DATA ENTRIES |
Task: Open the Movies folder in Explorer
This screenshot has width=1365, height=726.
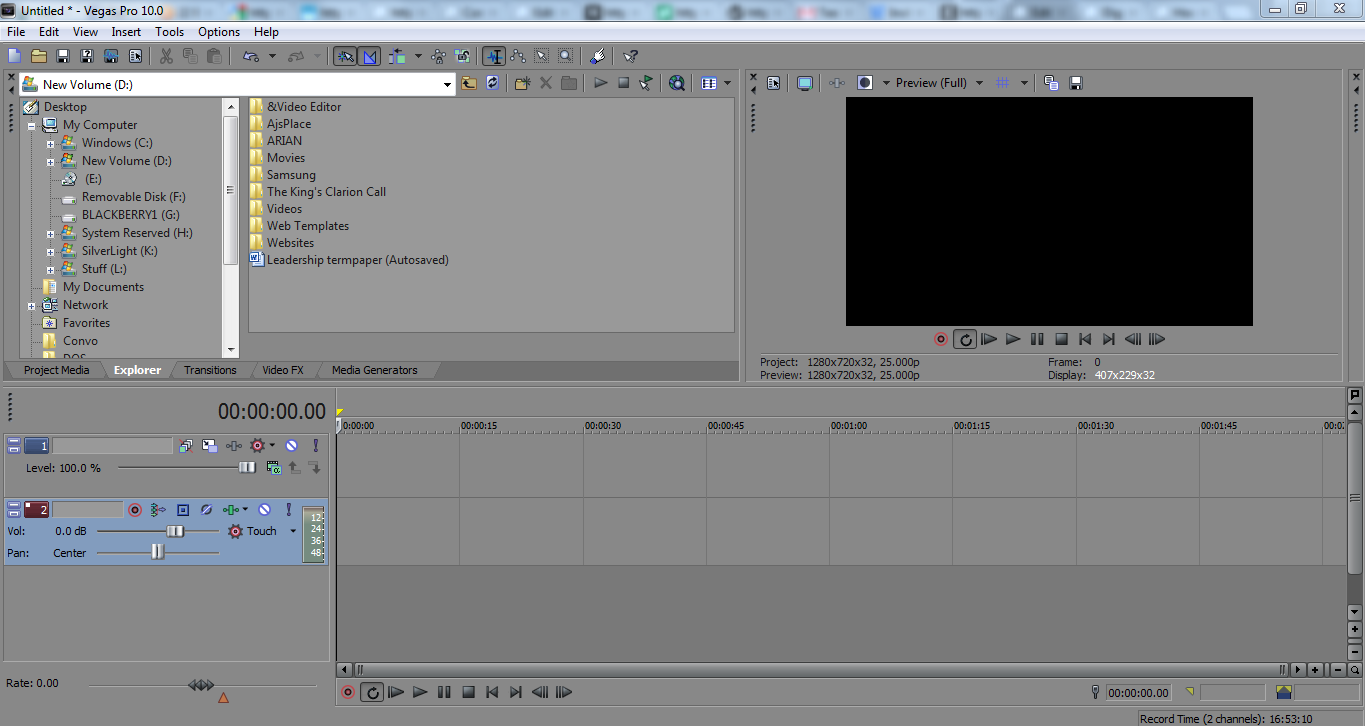Action: (x=285, y=158)
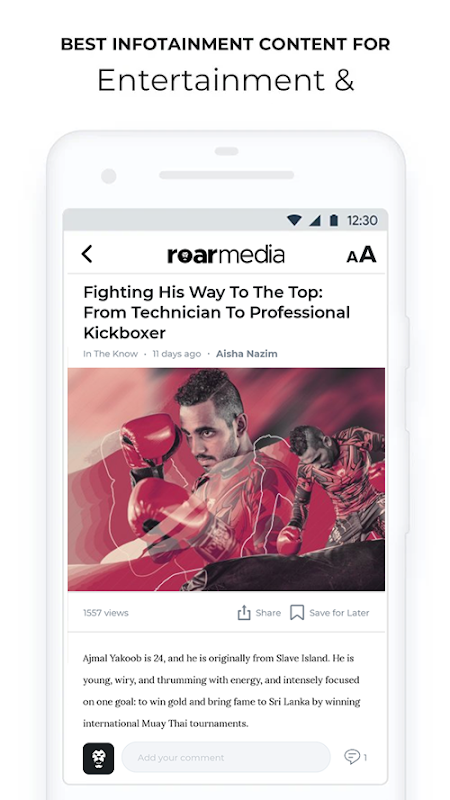Tap the back arrow icon

tap(87, 254)
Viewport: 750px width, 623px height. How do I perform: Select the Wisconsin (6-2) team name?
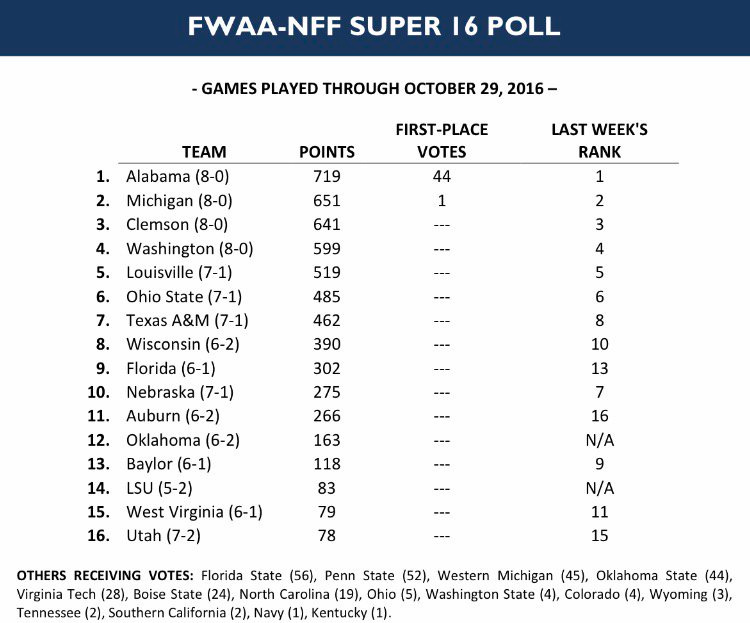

DIRECTIVE |
Find each line in the material above that contains the string "height", matching case exactly, and copy those lines in full.

WRITTEN SOLUTION |
This screenshot has width=1365, height=726.
Viewport: 750px width, 623px height. How do I perform: Select the Wisconsin (6-2) team name?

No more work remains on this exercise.